Une petite ville dans une grande métropole

Avec ses constructions assez basses et ses cours (il n'y a pas d'avenues dans le Bordeaux historique) largement ouverts sur le ciel la ville semble très étendue. Pourtant il n'en est rien. Le port de la Lune fonctionne comme un trompe-l'œil : c'est une petite ville qui a l'air grande... Même Théophile Gautier, le dandy poète et écrivain de passage dans la ville, s'y serait laissé prendre estimant qu'il n'y avait pas assez d'habitants à Bordeaux pour peupler une ville aussi grande!

« Bordeaux est une ville plus petite que la plupart des autres en France, avec un parc de logements très restreint, qui doit faire face aujourd'hui à une forte attraction démographique. En 2014 le parc à Bordeaux était de 150.556 logements contre 279.107 à Toulouse ! Cet effet de taille alimente la tension sur le marché immobilier, sachant que la ville de Bordeaux a gagné à peu près 4.000 habitants par an entre 2006 et 2011, puis 9.000 entre 2009 et 2014 », dévoile Cécile Rasselet.

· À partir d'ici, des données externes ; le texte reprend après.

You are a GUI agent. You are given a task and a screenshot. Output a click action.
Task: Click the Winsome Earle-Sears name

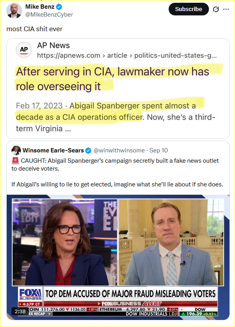pyautogui.click(x=53, y=150)
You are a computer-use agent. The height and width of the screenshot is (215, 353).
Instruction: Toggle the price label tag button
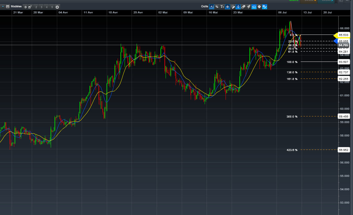coord(254,7)
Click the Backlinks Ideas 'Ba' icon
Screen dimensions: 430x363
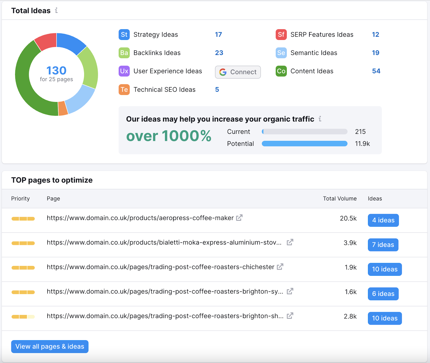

La petitesse du parc de logements bordelais est due à la taille modeste de la ville, avec une surface de 49,4 km2 contre 118,3 km2 à Toulouse. Cet écart de taille perd de l'importance à l'échelle de Bordeaux Métropole, qui, avec ses 578,3 km2 compte 760.933 habitants contre 746.919 pour la métropole toulousaine (458,2 km2). Mais il y a quand même moins de logements à Bordeaux Métropole que dans la métropole toulousaine, soit 397.112 contre 405.426. Tout en affichant des prix immobiliers globalement à la hausse depuis bientôt quatre ans, Bordeaux Métropole enregistre des phénomènes parfois divergents dans ses communes, qui pourraient laisser penser aux prémices d'une baisse, tandis que la hausse semble tirée par un moteur caché.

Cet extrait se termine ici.